Learning to thrive in the new life Jesus offers us – 2 Corinthians 5:16-17

Tertullian on Equality and Mutuality in Marriage

Tertullian on Equality and Mutuality in Marriage

Tertullian is the early Christian author who once scathingly described women as “the devil’s gateway.”[1] I’ve been acquainted with this shocking, and therefore memorable, remark for some time; but more recently I’ve read several truly wonderful statements, written by Tertullian, about equality in marriage.

This is what he says in book 2, chapter 8 of Ad Uxorem (“To his Wife”).[2]

How shall we ever be able adequately to describe the happiness of that marriage which the Church arranges, the Sacrifice strengthens, upon which the blessing sets a seal, at which angels are present as witnesses, and to which the Father gives His consent? For not even on earth do children marry properly and legally without their fathers’ permission.

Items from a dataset
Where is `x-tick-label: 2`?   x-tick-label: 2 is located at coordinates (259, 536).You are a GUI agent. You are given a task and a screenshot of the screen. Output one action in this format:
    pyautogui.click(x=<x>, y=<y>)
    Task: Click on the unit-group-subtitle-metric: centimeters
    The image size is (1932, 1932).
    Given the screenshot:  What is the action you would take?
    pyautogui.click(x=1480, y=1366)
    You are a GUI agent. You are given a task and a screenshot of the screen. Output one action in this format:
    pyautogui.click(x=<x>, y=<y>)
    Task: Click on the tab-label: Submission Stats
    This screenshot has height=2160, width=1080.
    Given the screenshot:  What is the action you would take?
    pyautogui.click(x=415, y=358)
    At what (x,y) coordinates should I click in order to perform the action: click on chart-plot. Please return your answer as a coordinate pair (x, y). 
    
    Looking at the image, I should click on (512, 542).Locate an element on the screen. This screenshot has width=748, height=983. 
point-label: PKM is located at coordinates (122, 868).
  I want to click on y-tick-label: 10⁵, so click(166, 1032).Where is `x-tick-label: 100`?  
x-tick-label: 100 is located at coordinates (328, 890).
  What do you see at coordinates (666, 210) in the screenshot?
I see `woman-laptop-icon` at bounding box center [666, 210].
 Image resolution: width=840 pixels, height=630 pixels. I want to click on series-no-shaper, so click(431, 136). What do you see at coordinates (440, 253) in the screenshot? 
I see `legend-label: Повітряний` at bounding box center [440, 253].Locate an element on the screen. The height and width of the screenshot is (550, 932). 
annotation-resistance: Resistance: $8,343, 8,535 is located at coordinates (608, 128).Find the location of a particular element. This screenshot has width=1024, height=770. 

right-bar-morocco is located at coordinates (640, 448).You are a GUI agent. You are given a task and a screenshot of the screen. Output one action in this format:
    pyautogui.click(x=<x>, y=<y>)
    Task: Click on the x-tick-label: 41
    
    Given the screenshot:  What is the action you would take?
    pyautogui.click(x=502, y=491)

YOUR TASKS:
a. In the piece on Tertullian and marriage, shorten the paragraph that begins "Tertullian is the early Christian author," keeping its main facts.
b. Reproduce word for word the part of the piece on Tertullian and marriage that opens with the words containing "Tertullian is the" and closes with "their fathers’ permission.".
These items have no connection to the piece on Tertullian and marriage.

TASK RESULTS:
a. Tertullian, an early Christian author, once called women "the devil's gateway," a shocking remark the writer has long known. More recently, the writer has read several truly wonderful statements by Tertullian about equality in marriage.

b.
Tertullian is the early Christian author who once scathingly described women as “the devil’s gateway.”[1] I’ve been acquainted with this shocking, and therefore memorable, remark for some time; but more recently I’ve read several truly wonderful statements, written by Tertullian, about equality in marriage.

This is what he says in book 2, chapter 8 of Ad Uxorem (“To his Wife”).[2]

How shall we ever be able adequately to describe the happiness of that marriage which the Church arranges, the Sacrifice strengthens, upon which the blessing sets a seal, at which angels are present as witnesses, and to which the Father gives His consent? For not even on earth do children marry properly and legally without their fathers’ permission.